Copy the material word for word, from its first line through the line containing "center [209, 38].", both included.

Part of a data file
--- Begin ---

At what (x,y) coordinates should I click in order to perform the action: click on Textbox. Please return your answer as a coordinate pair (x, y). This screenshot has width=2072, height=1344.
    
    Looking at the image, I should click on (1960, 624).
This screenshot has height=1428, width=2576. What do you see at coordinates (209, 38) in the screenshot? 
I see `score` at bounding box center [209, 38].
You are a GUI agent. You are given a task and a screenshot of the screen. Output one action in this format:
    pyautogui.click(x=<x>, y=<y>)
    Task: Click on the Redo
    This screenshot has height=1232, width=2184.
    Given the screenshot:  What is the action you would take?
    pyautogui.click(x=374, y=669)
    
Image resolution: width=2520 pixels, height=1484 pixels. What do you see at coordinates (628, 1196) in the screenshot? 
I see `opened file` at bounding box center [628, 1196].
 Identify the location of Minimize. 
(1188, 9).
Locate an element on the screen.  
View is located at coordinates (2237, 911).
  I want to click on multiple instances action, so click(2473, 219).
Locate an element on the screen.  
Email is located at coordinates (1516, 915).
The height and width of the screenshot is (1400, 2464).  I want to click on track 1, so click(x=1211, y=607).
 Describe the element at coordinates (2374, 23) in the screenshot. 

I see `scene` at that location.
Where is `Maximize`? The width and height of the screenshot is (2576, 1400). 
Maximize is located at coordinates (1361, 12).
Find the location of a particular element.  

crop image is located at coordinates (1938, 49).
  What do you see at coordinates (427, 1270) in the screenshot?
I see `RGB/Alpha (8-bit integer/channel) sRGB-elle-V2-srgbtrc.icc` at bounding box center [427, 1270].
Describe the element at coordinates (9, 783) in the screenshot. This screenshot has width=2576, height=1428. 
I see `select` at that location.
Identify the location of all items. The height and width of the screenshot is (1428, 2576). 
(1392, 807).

--- End ---

- [Response to this exercise]:
At what (x,y) coordinates should I click in order to perform the action: click on Textbox. Please return your answer as a coordinate pair (x, y). This screenshot has width=2072, height=1344.
    
    Looking at the image, I should click on (1960, 624).
This screenshot has height=1428, width=2576. What do you see at coordinates (209, 38) in the screenshot? 
I see `score` at bounding box center [209, 38].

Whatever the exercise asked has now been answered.